** Task statement **
The answer must be an exact copy of the lines from the one containing "Image resolution: width=891" through the last line of the records, with the pictures left out.

** Provided data follows **

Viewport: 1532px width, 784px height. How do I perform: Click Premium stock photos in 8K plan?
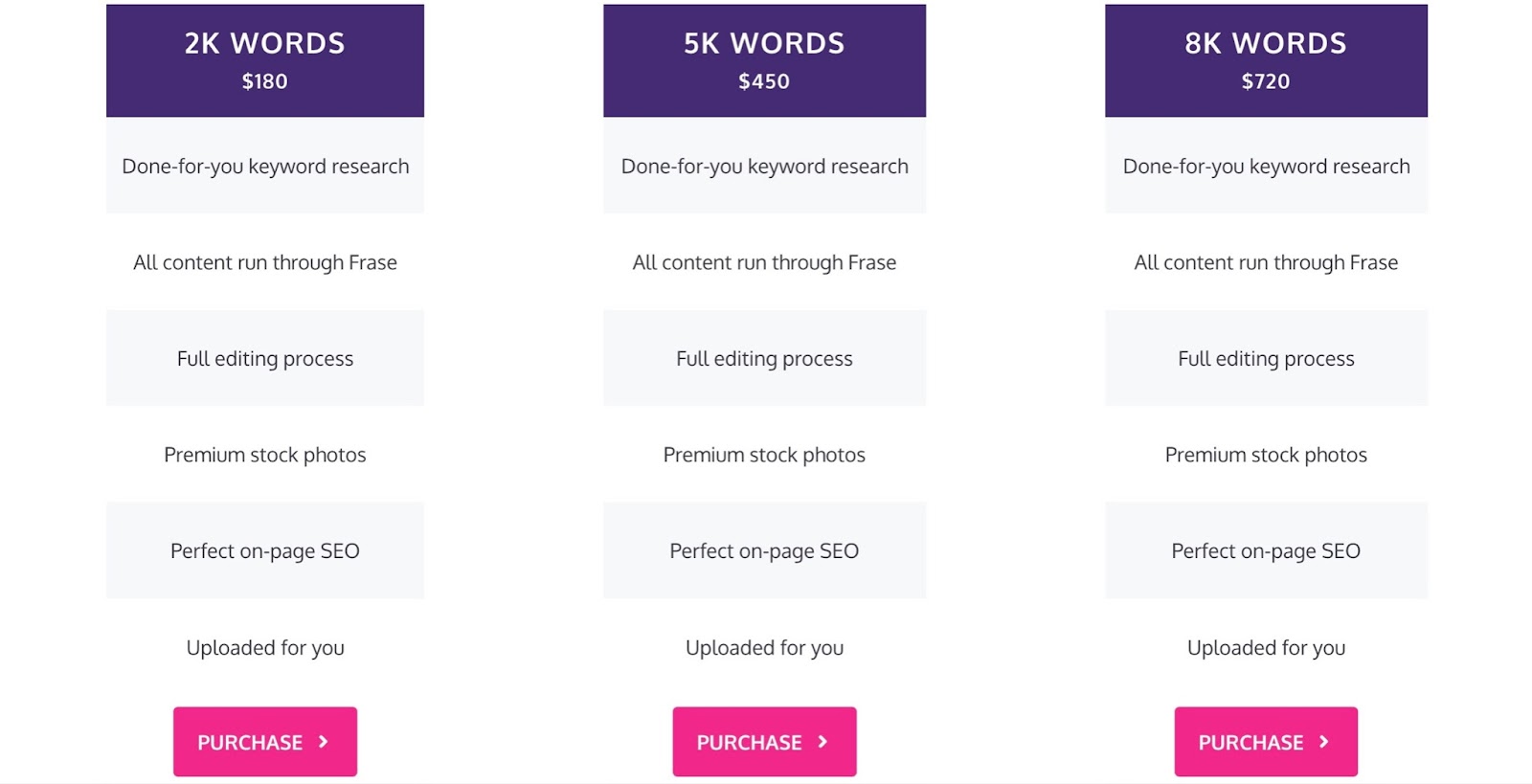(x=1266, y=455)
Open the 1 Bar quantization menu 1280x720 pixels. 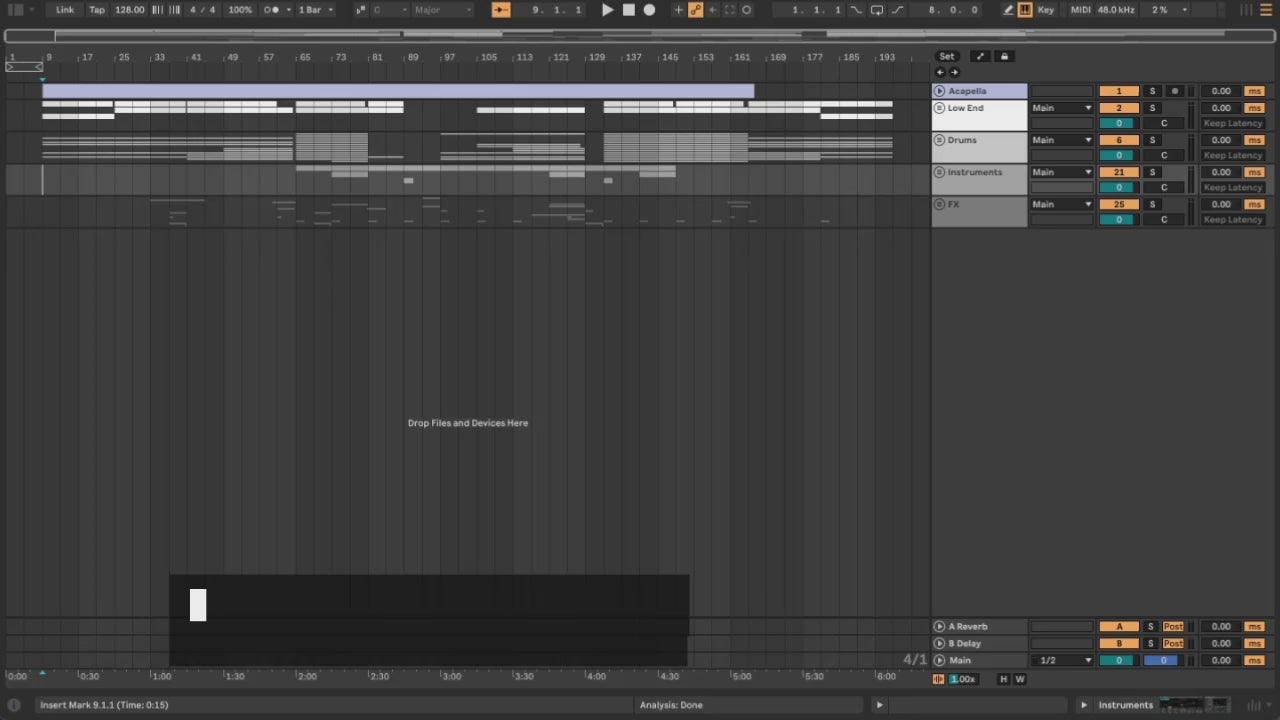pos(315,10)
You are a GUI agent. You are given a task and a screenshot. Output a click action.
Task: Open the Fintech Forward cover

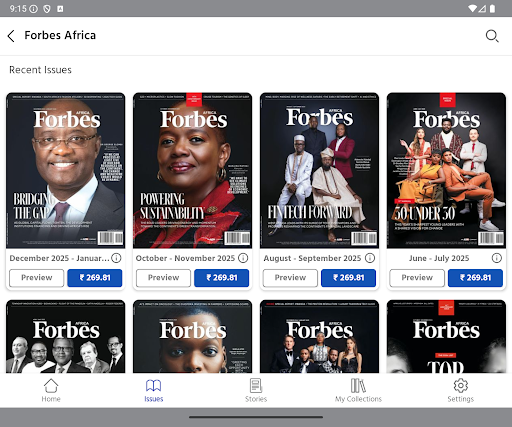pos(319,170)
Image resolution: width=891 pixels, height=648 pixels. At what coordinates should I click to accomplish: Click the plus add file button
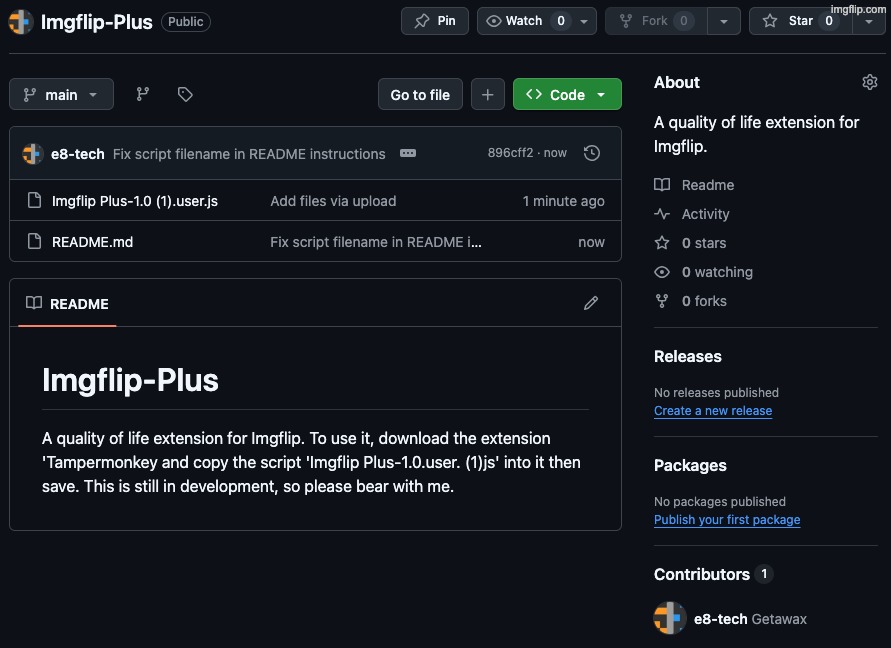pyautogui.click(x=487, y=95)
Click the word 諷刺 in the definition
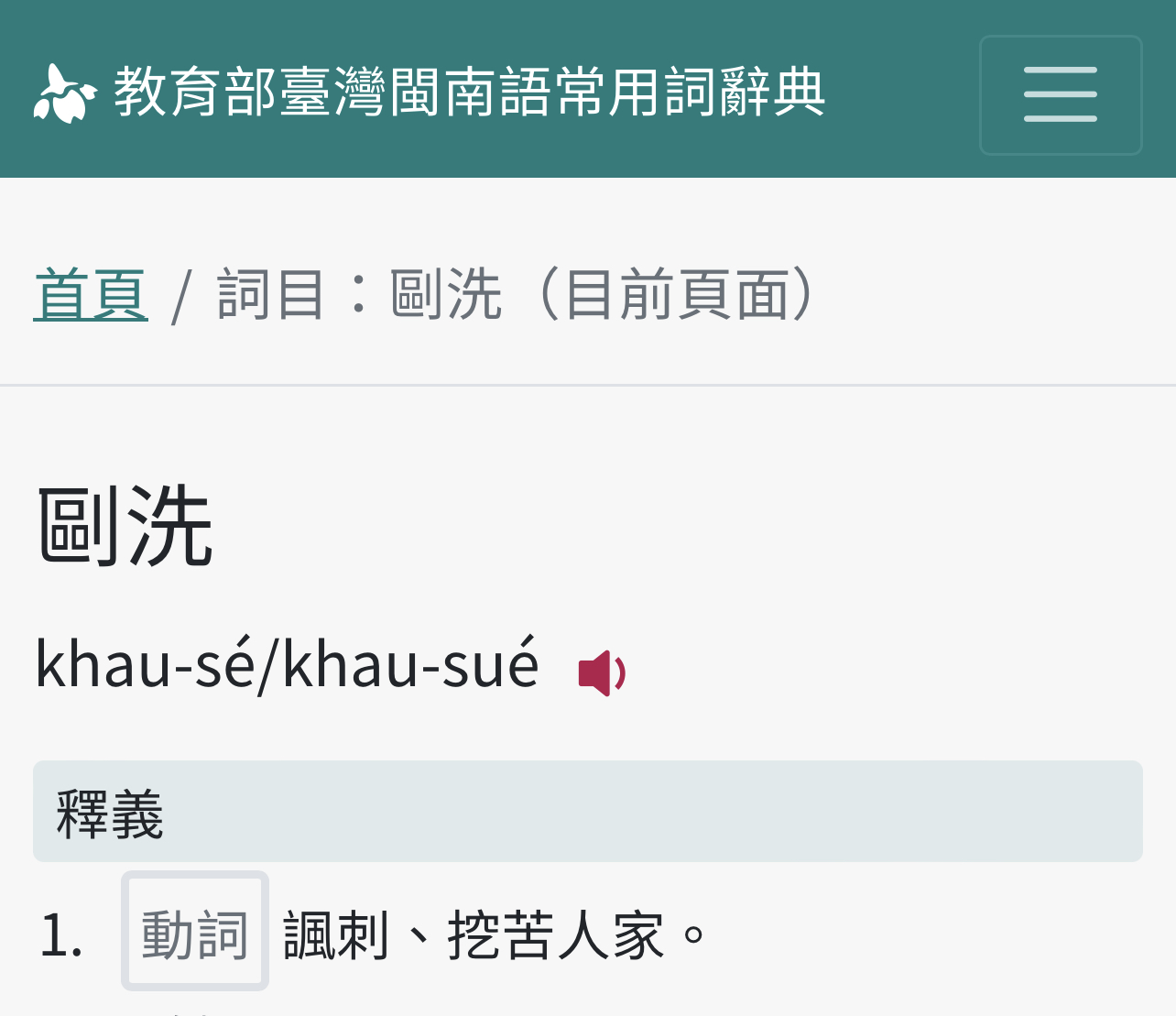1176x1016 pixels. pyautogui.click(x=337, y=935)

** End of Provided data **

** Result **
Image resolution: width=891 pixels, height=648 pixels. At what coordinates should I click to accomplish: Click the plus add file button
pyautogui.click(x=487, y=95)
Click the word 諷刺 in the definition
1176x1016 pixels. pyautogui.click(x=337, y=935)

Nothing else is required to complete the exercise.